BEGIN SOURCE MATERIAL

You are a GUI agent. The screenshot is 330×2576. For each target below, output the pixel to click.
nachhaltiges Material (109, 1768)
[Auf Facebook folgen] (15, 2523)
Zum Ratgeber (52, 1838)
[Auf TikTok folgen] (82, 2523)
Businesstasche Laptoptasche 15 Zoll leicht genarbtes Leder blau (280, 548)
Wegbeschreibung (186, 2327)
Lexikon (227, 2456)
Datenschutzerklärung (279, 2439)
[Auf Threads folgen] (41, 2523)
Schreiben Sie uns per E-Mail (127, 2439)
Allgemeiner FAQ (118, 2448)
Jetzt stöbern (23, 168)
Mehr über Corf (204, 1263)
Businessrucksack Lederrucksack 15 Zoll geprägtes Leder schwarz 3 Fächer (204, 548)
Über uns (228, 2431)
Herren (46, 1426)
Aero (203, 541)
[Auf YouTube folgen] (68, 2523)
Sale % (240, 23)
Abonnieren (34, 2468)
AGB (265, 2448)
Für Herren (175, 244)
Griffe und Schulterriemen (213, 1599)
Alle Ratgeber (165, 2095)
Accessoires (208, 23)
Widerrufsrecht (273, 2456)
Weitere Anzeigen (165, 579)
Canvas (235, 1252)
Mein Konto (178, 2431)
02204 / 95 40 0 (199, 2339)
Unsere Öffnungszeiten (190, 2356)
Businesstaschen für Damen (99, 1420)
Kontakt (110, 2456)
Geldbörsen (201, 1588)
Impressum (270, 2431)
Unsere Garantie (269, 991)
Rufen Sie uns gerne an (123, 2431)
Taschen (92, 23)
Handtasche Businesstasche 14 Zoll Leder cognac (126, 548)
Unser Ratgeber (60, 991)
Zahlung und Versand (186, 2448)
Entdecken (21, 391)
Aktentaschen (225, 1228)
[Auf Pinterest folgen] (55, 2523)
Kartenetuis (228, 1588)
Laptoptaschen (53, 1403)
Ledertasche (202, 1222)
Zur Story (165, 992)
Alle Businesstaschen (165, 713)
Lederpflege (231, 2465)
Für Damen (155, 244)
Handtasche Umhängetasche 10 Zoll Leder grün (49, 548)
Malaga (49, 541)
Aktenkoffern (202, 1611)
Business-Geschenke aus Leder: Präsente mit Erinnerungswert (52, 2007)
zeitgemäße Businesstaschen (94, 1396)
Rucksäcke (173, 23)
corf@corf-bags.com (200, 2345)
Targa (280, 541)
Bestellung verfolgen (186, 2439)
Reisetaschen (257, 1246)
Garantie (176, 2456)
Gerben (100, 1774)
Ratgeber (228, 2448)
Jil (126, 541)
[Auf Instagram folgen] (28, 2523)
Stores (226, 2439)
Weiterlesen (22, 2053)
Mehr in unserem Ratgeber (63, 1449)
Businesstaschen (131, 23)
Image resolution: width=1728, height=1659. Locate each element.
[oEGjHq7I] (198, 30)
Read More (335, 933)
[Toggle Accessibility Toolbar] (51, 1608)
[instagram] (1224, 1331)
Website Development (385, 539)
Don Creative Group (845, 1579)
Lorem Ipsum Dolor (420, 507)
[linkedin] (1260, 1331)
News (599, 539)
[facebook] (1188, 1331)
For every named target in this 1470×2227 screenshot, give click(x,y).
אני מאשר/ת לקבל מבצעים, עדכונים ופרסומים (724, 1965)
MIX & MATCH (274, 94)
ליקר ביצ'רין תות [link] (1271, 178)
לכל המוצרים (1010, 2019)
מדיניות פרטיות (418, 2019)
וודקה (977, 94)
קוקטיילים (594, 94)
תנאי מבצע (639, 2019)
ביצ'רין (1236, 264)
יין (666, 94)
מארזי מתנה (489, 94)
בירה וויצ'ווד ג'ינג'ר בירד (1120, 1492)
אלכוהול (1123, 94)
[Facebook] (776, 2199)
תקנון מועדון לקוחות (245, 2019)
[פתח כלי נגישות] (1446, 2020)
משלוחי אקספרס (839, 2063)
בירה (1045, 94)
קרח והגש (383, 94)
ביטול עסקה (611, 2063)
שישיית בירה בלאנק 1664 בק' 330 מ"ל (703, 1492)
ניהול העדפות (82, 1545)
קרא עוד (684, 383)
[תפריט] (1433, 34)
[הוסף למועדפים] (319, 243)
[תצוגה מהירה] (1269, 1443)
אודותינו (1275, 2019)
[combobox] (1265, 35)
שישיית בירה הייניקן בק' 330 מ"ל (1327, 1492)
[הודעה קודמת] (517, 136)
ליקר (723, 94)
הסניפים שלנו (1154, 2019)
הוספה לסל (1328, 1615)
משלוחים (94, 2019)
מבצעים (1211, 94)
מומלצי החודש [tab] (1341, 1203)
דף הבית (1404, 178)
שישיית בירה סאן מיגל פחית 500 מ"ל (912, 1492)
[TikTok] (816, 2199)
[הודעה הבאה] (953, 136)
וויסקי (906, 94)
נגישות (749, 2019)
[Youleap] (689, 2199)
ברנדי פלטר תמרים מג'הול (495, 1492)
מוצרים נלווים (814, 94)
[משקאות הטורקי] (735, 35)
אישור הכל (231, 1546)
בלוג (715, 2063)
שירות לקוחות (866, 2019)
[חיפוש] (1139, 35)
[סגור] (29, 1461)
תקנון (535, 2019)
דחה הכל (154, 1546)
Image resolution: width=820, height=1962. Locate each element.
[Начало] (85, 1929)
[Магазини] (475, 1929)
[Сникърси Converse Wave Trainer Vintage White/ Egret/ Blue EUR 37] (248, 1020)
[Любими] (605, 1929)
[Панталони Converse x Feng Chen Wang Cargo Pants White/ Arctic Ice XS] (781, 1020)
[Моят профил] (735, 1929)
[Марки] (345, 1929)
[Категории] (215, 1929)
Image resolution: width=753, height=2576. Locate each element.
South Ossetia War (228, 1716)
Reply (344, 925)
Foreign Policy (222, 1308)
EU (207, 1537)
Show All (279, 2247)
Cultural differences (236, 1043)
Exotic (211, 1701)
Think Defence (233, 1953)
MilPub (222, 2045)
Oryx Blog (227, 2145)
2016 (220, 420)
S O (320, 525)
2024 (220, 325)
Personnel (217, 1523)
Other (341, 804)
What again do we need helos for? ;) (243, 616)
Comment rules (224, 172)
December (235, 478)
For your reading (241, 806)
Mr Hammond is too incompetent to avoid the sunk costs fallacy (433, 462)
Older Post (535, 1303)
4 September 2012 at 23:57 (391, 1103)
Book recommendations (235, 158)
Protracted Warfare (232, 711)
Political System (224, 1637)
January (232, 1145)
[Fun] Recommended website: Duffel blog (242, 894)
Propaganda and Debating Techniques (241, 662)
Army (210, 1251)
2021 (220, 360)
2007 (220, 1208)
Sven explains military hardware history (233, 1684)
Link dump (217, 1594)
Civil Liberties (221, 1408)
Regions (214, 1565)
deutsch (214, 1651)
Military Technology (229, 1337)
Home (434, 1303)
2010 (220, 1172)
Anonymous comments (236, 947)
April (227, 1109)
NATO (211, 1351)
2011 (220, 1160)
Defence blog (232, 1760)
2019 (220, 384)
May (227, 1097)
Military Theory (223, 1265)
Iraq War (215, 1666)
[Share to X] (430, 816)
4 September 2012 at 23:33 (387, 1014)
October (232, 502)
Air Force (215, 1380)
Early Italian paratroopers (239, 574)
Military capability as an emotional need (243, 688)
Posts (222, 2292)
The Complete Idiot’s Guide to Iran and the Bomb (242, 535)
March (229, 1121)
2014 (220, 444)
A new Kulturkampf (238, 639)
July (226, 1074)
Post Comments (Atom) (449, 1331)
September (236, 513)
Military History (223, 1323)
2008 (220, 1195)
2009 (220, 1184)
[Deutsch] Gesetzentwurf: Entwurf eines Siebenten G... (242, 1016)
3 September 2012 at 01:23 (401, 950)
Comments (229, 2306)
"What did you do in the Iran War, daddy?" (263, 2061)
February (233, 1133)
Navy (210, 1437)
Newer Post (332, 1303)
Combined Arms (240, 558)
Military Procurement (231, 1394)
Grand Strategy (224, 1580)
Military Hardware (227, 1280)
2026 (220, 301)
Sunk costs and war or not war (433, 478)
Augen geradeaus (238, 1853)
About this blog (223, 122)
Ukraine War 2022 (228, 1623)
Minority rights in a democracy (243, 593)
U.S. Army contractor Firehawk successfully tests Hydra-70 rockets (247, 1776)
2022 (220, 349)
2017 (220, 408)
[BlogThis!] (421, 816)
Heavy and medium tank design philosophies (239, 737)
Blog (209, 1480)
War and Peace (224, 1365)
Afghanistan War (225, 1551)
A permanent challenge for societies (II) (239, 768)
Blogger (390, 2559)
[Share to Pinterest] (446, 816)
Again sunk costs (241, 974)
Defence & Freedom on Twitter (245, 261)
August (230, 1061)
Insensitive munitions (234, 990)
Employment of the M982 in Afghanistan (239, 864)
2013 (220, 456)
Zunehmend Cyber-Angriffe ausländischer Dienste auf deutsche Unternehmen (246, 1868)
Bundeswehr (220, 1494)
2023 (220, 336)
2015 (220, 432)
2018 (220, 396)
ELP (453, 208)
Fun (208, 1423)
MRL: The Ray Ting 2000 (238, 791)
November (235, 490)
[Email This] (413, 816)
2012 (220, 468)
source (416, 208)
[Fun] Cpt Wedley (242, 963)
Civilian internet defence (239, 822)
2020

END SOURCE MATERIAL

| WHAT YOU ARE ASKED TO DO |
Reproduce exactly the lines that run from the start of the records to the line with "Allgemeiner FAQ (118, 2448)", both included.

| EXERCISE OUTPUT |
You are a GUI agent. The screenshot is 330×2576. For each target below, output the pixel to click.
nachhaltiges Material (109, 1768)
[Auf Facebook folgen] (15, 2523)
Zum Ratgeber (52, 1838)
[Auf TikTok folgen] (82, 2523)
Businesstasche Laptoptasche 15 Zoll leicht genarbtes Leder blau (280, 548)
Wegbeschreibung (186, 2327)
Lexikon (227, 2456)
Datenschutzerklärung (279, 2439)
[Auf Threads folgen] (41, 2523)
Schreiben Sie uns per E-Mail (127, 2439)
Allgemeiner FAQ (118, 2448)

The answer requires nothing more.